Vietnamese Talents
The amazing blind fisherman of central Vietnam
  • | Thanh Nien | February 20, 2013 09:25 PM
Nguyen Van De is considered an extraordinary man in his native Vinh Hung Commune in Phu Loc District for doing things considered difficult even for someone without any disability.
 
 Nguyen Van De, 66, has been blind almost all his life but is a highly successful fisherman and farmer
One of them is locating fish and prawns in the waters of the 22,000-hectare Tam Giang Lagoon just by sound. For this ability he is known as “De the man who hunts fish with his ears.”

His wife Duong says proudly about her husband: “In Vinh Hung, no one can beat De’s diving skills.”

This helps him get higher wages than others, she says.
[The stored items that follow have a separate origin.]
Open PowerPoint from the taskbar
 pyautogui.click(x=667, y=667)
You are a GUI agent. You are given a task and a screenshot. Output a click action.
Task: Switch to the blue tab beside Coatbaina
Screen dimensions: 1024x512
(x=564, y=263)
De is also a successful farmer.

In 2009 he started farming prawns and managed to build a one-hectare pond in the lagoon. The farm fetched him considerable profits, allowing him to not only repay his bank loans but also help set up a business for his daughter.

Later, when a prawn epidemic hit the area, bankrupting thousands of farmers, De quickly switched to farming crabs and fish. He has since continued to earn good money to support his family which now includes seven children.

“What he does and has done has caused many people to think that he pretends to be blind,” Duong says.

De himself attributes his skills to his long experience, good luck, and the guidance of his wife.

When he was young he went with his father, rowing around the lagoon to catch fish with nets. Doing this for many years “trained” his legs, arms, nose, and ears into being stronger and sharper, he says.

He remembers every nook and corner of the lagoon, and so can row a boat by himself and return exactly to his home wharf.

Whenever he starts doing something new, he says, he would ask his wife to describe things so that he can envisage them in his mind before carefully embarking on the task.

“Even though I have an impairment, I have many other things to make up for the loss of vision -- my arms, ears, and brain.”

But he reveals it took him a long time to reconcile with his loss of sight to smallpox when he was seven.

His father sold their rice fields and buffalos, but months of treatment were in vain.

“So I became a blind man."

He felt “sad” and “lonely” since he had been a normal person and was suddenly unable to see anything.

However, “God gave me good luck – I have the chance to do the work of normal people [despite the impairment].”